Selected extract:

The migration theme explored by Kansteiner flowed into the fourth panel. JANNIS PANAGIOTIDIS (Osnabrück) contemplated the ongoing relevance of borders and their transgression. He found that the supposedly global framework of human rights is employed selectively to regulate migration. The liberal paradox where the free circulation of goods and capital but not people persists demonstrates that nation-states remain crucial actors in globality as they seek to control flows. He thus echoed both keynotes’ arguments on the salience of the nation-state, as well as the debate on the asymmetrical distribution of the benefits of globalization. HEIKE RAPHAEL-HERNANDEZ (Würzburg) picked up on Panagiotidis’s observations about crossing borders by offering insight into the significance of African diasporic art about Mediterranean crossings. She drew an analogy with Paul Gilroy’s book The Black Atlantic and his emphasis on the visual image of the ship as the icon of the history of slavery. The selected examples from the art world highlight states’ ongoing colonizing power to classify migrants. Similarly to Kansteiner, she found that the motif of the ship was commonplace in representations of migrant and refugee experiences. Western societies more broadly experience “colonial amnesia” and fail to link it to the broader colonial history.

The concept of cosmopolitanism and the struggle to develop an effective cosmopolitan consciousness emerged regularly throughout the conference as a framework for discussing experiences of globality. It was also central to the concluding roundtable discussion that focused on the scales of area studies research. VOLKER DEPKAT (Regensburg) discussed the tensions between the concepts of nation and nation-state in the context of the US. American studies research adopting the perspective of critical regionalism highlights the significant variety of spatial formats imagined independently of a state that is officially a union of smaller, diverse States. Their individual histories produced diverse entanglements with both neighbors and the global networks of slavery, for example, that continue to impact how “national” history is imagined. Depkat recommended a “situational” or located perspective as one way of challenged exceptionalist narratives. FERNANDO VALLESPÍN (Madrid) examined the successful harnessing of emotions by populists of a nationalist bent, arguing that the cosmopolitan European project might be more appealing if it, too, was more emotionally engaging. This, though, would involve entering the contested and manipulative terrain of cyberspace and social media with effective storytelling techniques. DIRK WIEMANN (Potsdam) offered a concrete example of this, commenting on the Chaucer-inspired Refugee Tales project in the UK. Likewise positioning his contribution at the intersection of national and cosmopolitan discourses, he argued that in an age of Angloglobalism, national identities could be queried. Literature by migrants, with its significant attention to transnational aspects alongside alternative perspectives on local spaces, could provide one way of opening up debate on established and resurgent national narratives. The discussion emerging from this panel highlighted a broader theme running through the conference, namely that if globalization has revealed knowledge of other spaces this has not necessarily run in parallel with a cosmopolitan openness to the people there nor to an equal distribution of access to the possibilities globalization has opened up. This also poses an epistemic and methodological challenge for area studies, which could benefit from a multi-perspective and comparative transregional approach.

The exercise: Continue the conference report on globality and area studies above from where it stops, leaving the listing below untouched.

Record extracts:
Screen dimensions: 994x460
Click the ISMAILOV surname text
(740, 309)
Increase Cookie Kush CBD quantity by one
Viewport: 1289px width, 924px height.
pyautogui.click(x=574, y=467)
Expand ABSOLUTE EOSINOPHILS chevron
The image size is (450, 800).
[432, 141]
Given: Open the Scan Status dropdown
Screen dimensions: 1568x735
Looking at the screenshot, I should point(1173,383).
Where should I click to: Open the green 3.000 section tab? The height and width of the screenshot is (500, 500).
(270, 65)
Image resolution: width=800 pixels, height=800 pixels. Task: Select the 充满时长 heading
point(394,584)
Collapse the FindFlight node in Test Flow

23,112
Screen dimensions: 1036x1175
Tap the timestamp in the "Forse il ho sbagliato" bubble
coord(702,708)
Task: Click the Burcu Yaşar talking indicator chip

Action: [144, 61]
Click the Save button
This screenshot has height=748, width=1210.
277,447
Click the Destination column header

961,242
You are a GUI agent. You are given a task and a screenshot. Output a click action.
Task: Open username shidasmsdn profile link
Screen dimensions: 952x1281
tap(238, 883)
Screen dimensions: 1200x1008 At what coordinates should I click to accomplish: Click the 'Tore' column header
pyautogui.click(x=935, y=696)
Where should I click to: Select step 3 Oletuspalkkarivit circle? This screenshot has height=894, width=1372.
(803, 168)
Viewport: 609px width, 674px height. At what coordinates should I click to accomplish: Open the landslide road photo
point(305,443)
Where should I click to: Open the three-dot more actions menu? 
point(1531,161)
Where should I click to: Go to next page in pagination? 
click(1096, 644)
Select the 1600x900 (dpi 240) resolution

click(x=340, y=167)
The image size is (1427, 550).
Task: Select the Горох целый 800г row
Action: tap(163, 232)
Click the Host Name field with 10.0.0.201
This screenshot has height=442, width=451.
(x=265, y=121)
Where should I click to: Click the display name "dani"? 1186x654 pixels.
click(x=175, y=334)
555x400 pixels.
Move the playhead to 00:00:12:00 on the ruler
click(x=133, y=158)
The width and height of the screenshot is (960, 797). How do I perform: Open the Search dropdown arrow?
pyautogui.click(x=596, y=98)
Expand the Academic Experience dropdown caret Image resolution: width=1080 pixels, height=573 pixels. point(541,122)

Result of this exercise:
Early-career scholars will take on the mantle of this challenge. The panel of “turbo talks” given by doctoral researchers was indicative of the commitment to supporting young scholars in Regensburg. The convivial atmosphere of the presentations continued in informal discussions in small groups. EVGENIYA BAKLAOVA (Regensburg) presented an aspect of her ongoing research, highlighting the theoretical limitations of constructivist normative approaches to international relation. Exploring Russia’s dual role as “norm-taker” and “norm-maker”, the political practices and discourses relating to international law there reveal the gap between Russia’s commitment and compliance, which is difficult to regulate within international frameworks. VERENA BAIER (Regensburg) presented her research project on life-writings of US-Americans who went to Nicaragua during the Solidarity Movement. She investigated the socio-political aspects of how the American self was constructed in relation to the Nicaraguan significant other. Ultimately, this space could be filled with any content desired in American projections onto it. Meanwhile, PETER WEGENSCHIMMEL (Regensburg) illustrated trans-European Cold War entanglements and their legacies as he explored the transnational aspects, transformation, state controls and participants affecting the shipyards of Croatia and Poland.

Overall, the papers and discussions at the conference made clear that the ideological and structural salience of the nation-state has retained or even gained impetus in the context of globality. This also applies to new technology and media in terms of both their material production and content. As the discussions over cosmopolitanism made clear, the experience of globalization and its political, economic and cultural mechanisms can disrupt the sense of an organic connection between nation and individual, with this imaginary construct not necessarily being rendered obsolete but experiencing a revival. The history and legacies of colonialism provide one site where the failings of both national and cosmopolitan narratives emerge. The conference encouraged area studies to adopt multiple perspectives, so perhaps a postcolonial perspective could be fruitful, especially in relation to migration. As several contributors made clear, it is necessary to consider more closely the mechanisms of power influencing the issue: who speaks, and who is silenced?

The hypothesis guiding the conference was that the nation-state has been and remains an actor in the processes of globalization and experiences of globality. However, it is clearly one actor on many scales influencing transnational and transregional flows of capital, ideas and people – and vice versa. The project of multi-perspective and multi-scale area studies proposed here can be a step towards avoiding both methodological nationalism and remaining blind towards the state, while acknowledging the roles of seemingly peripheral actors and agents in the transformations of globalization.

Conference overview:

Keynote Lecture

Matthias Middell (Universität Leipzig): Nation-States and Modern Globalization

Session 1: Roundtable Discussion – The International Political Order in Crisis: Global Governance vs. National Sovereignty?

Jackson Janes (American Institute for contemporary German studies, Johns Hopkins University, Washington DC): Back to the Future: From Positive to Zero Sum Thinking about the World

Stefan Fröhlich (FAU, Erlangen-Nürnberg): Seeking Strategic Autonomy: How Europe can Cope with Transatlantic Fragmentations

Cindy Wittke (IOS – Leibniz-Institut für Ost- und Südosteuropaforschung, Regensburg): “Is International Law International?” Reflections on the Politics of International Law in the Post-Soviet Space

Session 2: Panel – The International Economic Order in Crisis: Anti-Globalism in a Globalized World?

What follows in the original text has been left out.